JZ: No, I’m gonna try and use them on some of the tour, but I don’t know if I’m going to be able to use them in Australia, just because of the shipping thing. I’m going to Japan as well, and obviously that’s the home of where they’re made, so I’m going to try and sort out something for that. Just to sort of road-test it to see how it goes.
RA: You’ll need eight arms soon, just to deal with your DJ set-up.
JZ: Yeah, tell me about it. You can use them just like CDJ1000s as well, just put a CD in and it will respond in the same way. It’s getting quite mad and exciting as well. I’m a proper geek when it comes to this.
RA: Apart from these DVJX1s, what else have you learnt this year?
JZ: I guess I’m still learning all the time. Every time you think you’ve got it sussed, you learn something new, whether it’s some sort of technical skill – I mean, technical skills are limitless, you can take DJing as far as you want to take it. Anything from that to reading the crowd.
I’ve learnt more in the last year about playing out than I have ever, since I first started DJing. I’ve progressed more in that short space of time than I have in the three years, prior to that. I dunno, maybe I’m trying too hard.
RA: Do you analyse your own sets afterwards and wish you’d done things differently?
JZ: All the time. Yeah, and I hate it when the promoter’s secretly recorded you and it’s ended up on the internet and it’s a mix that you hate, or you’ve done something that you’re really ashamed of. Like, I don’t know, played the records you shouldn’t have played or done a really terrible mix or all the records are not in the right order. Or that you can’t hear what you’re doing ’cause the monitor’s bad, but obviously people on the internet don’t know that, so they get the wrong impression.
Actually, when I played in Canberra last year, they recorded me. I didn’t realise it would go all over the internet, but it did and luckily for me, it was an alright set and I could hear what I was doing and stuff. It kind of worked as a massive PR tool – I couldn’t believe it.

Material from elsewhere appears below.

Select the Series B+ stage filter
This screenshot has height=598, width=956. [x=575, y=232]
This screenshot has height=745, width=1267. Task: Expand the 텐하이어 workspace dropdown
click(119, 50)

I have emails all the time: ‘Oh, the set you did at Lot 33, Canberra – I still get people coming up to me at gigs now, saying, ‘I downloaded this set from you in Canberra – it’s great.’ It’s like a year later.
RA: So what did you particularly like about the tour last year?
JZ: Just the people. It was almost like playing in England in some respects but they’re more into breakbeat [in Australia], which is great. I really pushed my luck with that. I could play breaks, techno, house and they would just go with it. I think that’s the one thing I really loved about playing in Australia last year, I felt really free to do what I wanted. It wasn’t like an after party in Montreal and I had to play a certain way, and I wasn’t just playing after Judge Jules and after Tiësto and I have to keep the energy up. I could start where I wanted and go down, and then go on and from last year it was really good and the crowd was fantastic.
RA: So when do you think all this is going to go to your head?
JZ: Um, I dunno. I got loads of good friends that still tell me I’m crap. And there’s always room for improvement, and so long as I’m still getting new toys to play with… I’m just a super nerd, really.
Hopefully I won’t be too big headed. You’ll phone me up next year and I’ll be like, ‘yeah, talk to the hand, talk to the hand.’ You’ll have to talk to my PA.
James tours Australia in June. The Renaissance Alive CD will be out soon through Stomp/ EQ.